- Dataset entries -
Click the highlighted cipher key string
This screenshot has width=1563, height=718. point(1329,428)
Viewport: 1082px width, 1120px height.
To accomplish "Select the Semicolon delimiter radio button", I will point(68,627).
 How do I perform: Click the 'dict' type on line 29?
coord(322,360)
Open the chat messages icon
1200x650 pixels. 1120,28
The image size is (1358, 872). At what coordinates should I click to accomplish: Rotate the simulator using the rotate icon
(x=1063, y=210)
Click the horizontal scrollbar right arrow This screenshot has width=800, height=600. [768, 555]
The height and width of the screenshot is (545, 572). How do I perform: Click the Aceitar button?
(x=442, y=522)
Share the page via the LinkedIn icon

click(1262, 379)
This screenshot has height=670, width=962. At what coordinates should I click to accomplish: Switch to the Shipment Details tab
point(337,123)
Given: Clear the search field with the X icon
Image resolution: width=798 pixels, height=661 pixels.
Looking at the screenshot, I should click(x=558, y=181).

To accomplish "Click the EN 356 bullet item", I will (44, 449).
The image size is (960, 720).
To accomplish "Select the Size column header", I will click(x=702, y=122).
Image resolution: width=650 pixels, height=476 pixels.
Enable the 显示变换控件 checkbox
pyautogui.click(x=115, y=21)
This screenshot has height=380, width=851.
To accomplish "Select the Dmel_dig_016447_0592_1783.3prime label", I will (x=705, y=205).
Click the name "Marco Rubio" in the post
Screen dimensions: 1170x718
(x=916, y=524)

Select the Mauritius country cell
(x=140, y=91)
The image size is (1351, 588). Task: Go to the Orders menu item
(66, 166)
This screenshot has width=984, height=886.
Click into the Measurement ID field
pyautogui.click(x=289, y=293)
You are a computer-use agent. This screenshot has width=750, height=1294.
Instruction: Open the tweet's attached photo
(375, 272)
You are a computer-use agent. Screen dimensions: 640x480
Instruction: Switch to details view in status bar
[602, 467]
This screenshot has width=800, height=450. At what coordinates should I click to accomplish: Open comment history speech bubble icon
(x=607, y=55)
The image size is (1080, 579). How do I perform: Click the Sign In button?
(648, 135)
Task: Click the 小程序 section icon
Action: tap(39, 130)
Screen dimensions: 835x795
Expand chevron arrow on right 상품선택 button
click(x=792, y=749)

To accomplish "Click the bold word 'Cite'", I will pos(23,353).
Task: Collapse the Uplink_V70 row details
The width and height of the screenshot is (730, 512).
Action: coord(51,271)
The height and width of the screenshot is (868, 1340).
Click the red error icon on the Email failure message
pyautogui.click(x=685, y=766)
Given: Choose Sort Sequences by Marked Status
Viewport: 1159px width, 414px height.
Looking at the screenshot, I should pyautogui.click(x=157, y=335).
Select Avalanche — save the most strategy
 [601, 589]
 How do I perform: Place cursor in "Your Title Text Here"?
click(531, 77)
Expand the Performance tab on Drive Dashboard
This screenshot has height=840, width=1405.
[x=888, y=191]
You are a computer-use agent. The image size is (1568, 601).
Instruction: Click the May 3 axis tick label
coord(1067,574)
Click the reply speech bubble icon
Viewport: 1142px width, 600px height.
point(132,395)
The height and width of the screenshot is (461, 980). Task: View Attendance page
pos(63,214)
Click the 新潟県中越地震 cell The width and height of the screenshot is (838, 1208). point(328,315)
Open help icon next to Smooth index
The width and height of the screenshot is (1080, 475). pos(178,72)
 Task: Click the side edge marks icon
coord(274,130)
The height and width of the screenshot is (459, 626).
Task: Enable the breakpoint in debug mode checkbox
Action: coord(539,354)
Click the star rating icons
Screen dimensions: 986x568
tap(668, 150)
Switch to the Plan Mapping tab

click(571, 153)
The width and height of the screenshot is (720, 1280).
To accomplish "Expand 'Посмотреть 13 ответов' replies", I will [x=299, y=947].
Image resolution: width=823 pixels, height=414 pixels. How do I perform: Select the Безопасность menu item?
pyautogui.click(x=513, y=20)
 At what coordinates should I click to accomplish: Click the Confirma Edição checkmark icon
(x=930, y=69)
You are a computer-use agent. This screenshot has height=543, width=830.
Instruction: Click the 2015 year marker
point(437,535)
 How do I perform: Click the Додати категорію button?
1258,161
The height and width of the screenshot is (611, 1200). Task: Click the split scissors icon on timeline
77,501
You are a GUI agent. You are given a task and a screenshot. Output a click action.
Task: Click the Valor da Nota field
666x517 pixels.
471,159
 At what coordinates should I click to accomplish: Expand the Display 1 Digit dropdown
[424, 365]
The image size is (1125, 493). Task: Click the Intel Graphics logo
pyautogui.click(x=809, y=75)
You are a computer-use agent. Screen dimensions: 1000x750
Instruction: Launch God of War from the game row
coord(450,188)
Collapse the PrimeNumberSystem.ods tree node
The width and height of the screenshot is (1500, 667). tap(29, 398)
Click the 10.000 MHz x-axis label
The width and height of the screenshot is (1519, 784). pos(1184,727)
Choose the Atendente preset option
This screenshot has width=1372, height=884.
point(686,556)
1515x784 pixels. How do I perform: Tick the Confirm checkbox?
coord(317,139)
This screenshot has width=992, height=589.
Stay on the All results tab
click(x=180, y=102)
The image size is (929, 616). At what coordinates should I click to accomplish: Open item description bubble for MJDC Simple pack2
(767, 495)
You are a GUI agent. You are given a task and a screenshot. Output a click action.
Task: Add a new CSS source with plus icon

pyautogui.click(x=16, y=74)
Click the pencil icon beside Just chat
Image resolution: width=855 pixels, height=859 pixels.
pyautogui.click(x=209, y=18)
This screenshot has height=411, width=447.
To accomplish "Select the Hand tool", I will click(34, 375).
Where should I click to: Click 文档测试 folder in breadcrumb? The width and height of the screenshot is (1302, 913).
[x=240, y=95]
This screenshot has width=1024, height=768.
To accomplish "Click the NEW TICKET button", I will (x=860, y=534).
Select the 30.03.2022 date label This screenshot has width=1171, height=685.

- Activity -
Make a verbatim copy of each record.

- Response to the exercise -
Click the highlighted cipher key string
This screenshot has width=1563, height=718. point(1329,428)
Viewport: 1082px width, 1120px height.
To accomplish "Select the Semicolon delimiter radio button", I will point(68,627).
 How do I perform: Click the 'dict' type on line 29?
coord(322,360)
Open the chat messages icon
1200x650 pixels. 1120,28
The image size is (1358, 872). At what coordinates should I click to accomplish: Rotate the simulator using the rotate icon
(x=1063, y=210)
Click the horizontal scrollbar right arrow This screenshot has width=800, height=600. [768, 555]
The height and width of the screenshot is (545, 572). How do I perform: Click the Aceitar button?
(x=442, y=522)
Share the page via the LinkedIn icon

click(1262, 379)
This screenshot has height=670, width=962. At what coordinates should I click to accomplish: Switch to the Shipment Details tab
point(337,123)
Given: Clear the search field with the X icon
Image resolution: width=798 pixels, height=661 pixels.
Looking at the screenshot, I should click(x=558, y=181).

To accomplish "Click the EN 356 bullet item", I will (44, 449).
The image size is (960, 720).
To accomplish "Select the Size column header", I will click(x=702, y=122).
Image resolution: width=650 pixels, height=476 pixels.
Enable the 显示变换控件 checkbox
pyautogui.click(x=115, y=21)
This screenshot has height=380, width=851.
To accomplish "Select the Dmel_dig_016447_0592_1783.3prime label", I will (x=705, y=205).
Click the name "Marco Rubio" in the post
Screen dimensions: 1170x718
(x=916, y=524)

Select the Mauritius country cell
(x=140, y=91)
The image size is (1351, 588). Task: Go to the Orders menu item
(66, 166)
This screenshot has width=984, height=886.
Click into the Measurement ID field
pyautogui.click(x=289, y=293)
You are a computer-use agent. This screenshot has width=750, height=1294.
Instruction: Open the tweet's attached photo
(375, 272)
You are a computer-use agent. Screen dimensions: 640x480
Instruction: Switch to details view in status bar
[602, 467]
This screenshot has width=800, height=450. At what coordinates should I click to accomplish: Open comment history speech bubble icon
(x=607, y=55)
The image size is (1080, 579). How do I perform: Click the Sign In button?
(648, 135)
Task: Click the 小程序 section icon
Action: tap(39, 130)
Screen dimensions: 835x795
Expand chevron arrow on right 상품선택 button
click(x=792, y=749)

To accomplish "Click the bold word 'Cite'", I will pos(23,353).
Task: Collapse the Uplink_V70 row details
The width and height of the screenshot is (730, 512).
Action: coord(51,271)
The height and width of the screenshot is (868, 1340).
Click the red error icon on the Email failure message
pyautogui.click(x=685, y=766)
Given: Choose Sort Sequences by Marked Status
Viewport: 1159px width, 414px height.
Looking at the screenshot, I should pyautogui.click(x=157, y=335).
Select Avalanche — save the most strategy
 [601, 589]
 How do I perform: Place cursor in "Your Title Text Here"?
click(531, 77)
Expand the Performance tab on Drive Dashboard
This screenshot has height=840, width=1405.
[x=888, y=191]
You are a computer-use agent. The image size is (1568, 601).
Instruction: Click the May 3 axis tick label
coord(1067,574)
Click the reply speech bubble icon
Viewport: 1142px width, 600px height.
point(132,395)
The height and width of the screenshot is (461, 980). Task: View Attendance page
pos(63,214)
Click the 新潟県中越地震 cell The width and height of the screenshot is (838, 1208). point(328,315)
Open help icon next to Smooth index
The width and height of the screenshot is (1080, 475). pos(178,72)
 Task: Click the side edge marks icon
coord(274,130)
The height and width of the screenshot is (459, 626).
Task: Enable the breakpoint in debug mode checkbox
Action: coord(539,354)
Click the star rating icons
Screen dimensions: 986x568
tap(668, 150)
Switch to the Plan Mapping tab

click(571, 153)
The width and height of the screenshot is (720, 1280).
To accomplish "Expand 'Посмотреть 13 ответов' replies", I will [x=299, y=947].
Image resolution: width=823 pixels, height=414 pixels. How do I perform: Select the Безопасность menu item?
pyautogui.click(x=513, y=20)
 At what coordinates should I click to accomplish: Click the Confirma Edição checkmark icon
(x=930, y=69)
You are a computer-use agent. This screenshot has height=543, width=830.
Instruction: Click the 2015 year marker
point(437,535)
 How do I perform: Click the Додати категорію button?
1258,161
The height and width of the screenshot is (611, 1200). Task: Click the split scissors icon on timeline
77,501
You are a GUI agent. You are given a task and a screenshot. Output a click action.
Task: Click the Valor da Nota field
666x517 pixels.
471,159
 At what coordinates should I click to accomplish: Expand the Display 1 Digit dropdown
[424, 365]
The image size is (1125, 493). Task: Click the Intel Graphics logo
pyautogui.click(x=809, y=75)
You are a computer-use agent. Screen dimensions: 1000x750
Instruction: Launch God of War from the game row
coord(450,188)
Collapse the PrimeNumberSystem.ods tree node
The width and height of the screenshot is (1500, 667). tap(29, 398)
Click the 10.000 MHz x-axis label
The width and height of the screenshot is (1519, 784). pos(1184,727)
Choose the Atendente preset option
This screenshot has width=1372, height=884.
point(686,556)
1515x784 pixels. How do I perform: Tick the Confirm checkbox?
coord(317,139)
This screenshot has width=992, height=589.
Stay on the All results tab
click(x=180, y=102)
The image size is (929, 616). At what coordinates should I click to accomplish: Open item description bubble for MJDC Simple pack2
(767, 495)
You are a GUI agent. You are given a task and a screenshot. Output a click action.
Task: Add a new CSS source with plus icon

pyautogui.click(x=16, y=74)
Click the pencil icon beside Just chat
Image resolution: width=855 pixels, height=859 pixels.
pyautogui.click(x=209, y=18)
This screenshot has height=411, width=447.
To accomplish "Select the Hand tool", I will click(34, 375).
Where should I click to: Click 文档测试 folder in breadcrumb? The width and height of the screenshot is (1302, 913).
[x=240, y=95]
This screenshot has width=1024, height=768.
To accomplish "Click the NEW TICKET button", I will (x=860, y=534).
Select the 30.03.2022 date label This screenshot has width=1171, height=685.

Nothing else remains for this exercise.